**TASK TO COMPLETE**: Please print out every entry below, verbatim.

**EXERCISE INPUT**:
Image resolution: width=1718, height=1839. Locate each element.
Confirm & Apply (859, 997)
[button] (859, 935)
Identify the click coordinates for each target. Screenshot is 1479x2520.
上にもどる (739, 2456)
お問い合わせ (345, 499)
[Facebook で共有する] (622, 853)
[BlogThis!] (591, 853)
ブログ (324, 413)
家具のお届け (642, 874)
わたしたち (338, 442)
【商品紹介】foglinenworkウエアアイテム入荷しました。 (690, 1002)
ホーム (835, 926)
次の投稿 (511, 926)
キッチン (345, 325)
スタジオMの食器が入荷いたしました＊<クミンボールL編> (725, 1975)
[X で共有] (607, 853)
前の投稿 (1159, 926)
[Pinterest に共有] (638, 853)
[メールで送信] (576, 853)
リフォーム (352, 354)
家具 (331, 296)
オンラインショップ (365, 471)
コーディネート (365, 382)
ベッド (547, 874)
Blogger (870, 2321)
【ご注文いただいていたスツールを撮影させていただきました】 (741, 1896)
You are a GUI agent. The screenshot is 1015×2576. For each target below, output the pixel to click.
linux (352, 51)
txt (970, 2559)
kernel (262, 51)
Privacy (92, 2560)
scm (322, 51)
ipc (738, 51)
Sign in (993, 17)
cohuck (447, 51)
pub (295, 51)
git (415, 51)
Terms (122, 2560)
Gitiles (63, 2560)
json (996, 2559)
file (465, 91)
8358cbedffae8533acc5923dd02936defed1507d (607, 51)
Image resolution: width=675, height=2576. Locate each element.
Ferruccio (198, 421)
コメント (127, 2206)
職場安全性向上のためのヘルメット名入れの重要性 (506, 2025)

**SOLVED PROBLEM**:
Image resolution: width=1718, height=1839. Locate each element.
Confirm & Apply (859, 997)
[button] (859, 935)
Identify the click coordinates for each target. Screenshot is 1479x2520.
上にもどる (739, 2456)
お問い合わせ (345, 499)
[Facebook で共有する] (622, 853)
[BlogThis!] (591, 853)
ブログ (324, 413)
家具のお届け (642, 874)
わたしたち (338, 442)
【商品紹介】foglinenworkウエアアイテム入荷しました。 (690, 1002)
ホーム (835, 926)
次の投稿 (511, 926)
キッチン (345, 325)
スタジオMの食器が入荷いたしました＊<クミンボールL編> (725, 1975)
[X で共有] (607, 853)
前の投稿 (1159, 926)
[Pinterest に共有] (638, 853)
[メールで送信] (576, 853)
リフォーム (352, 354)
家具 (331, 296)
オンラインショップ (365, 471)
コーディネート (365, 382)
ベッド (547, 874)
Blogger (870, 2321)
【ご注文いただいていたスツールを撮影させていただきました】 (741, 1896)
You are a GUI agent. The screenshot is 1015×2576. For each target below, output the pixel to click.
linux (352, 51)
txt (970, 2559)
kernel (262, 51)
Privacy (92, 2560)
scm (322, 51)
ipc (738, 51)
Sign in (993, 17)
cohuck (447, 51)
pub (295, 51)
git (415, 51)
Terms (122, 2560)
Gitiles (63, 2560)
json (996, 2559)
file (465, 91)
8358cbedffae8533acc5923dd02936defed1507d (607, 51)
Image resolution: width=675, height=2576. Locate each element.
Ferruccio (198, 421)
コメント (127, 2206)
職場安全性向上のためのヘルメット名入れの重要性 (506, 2025)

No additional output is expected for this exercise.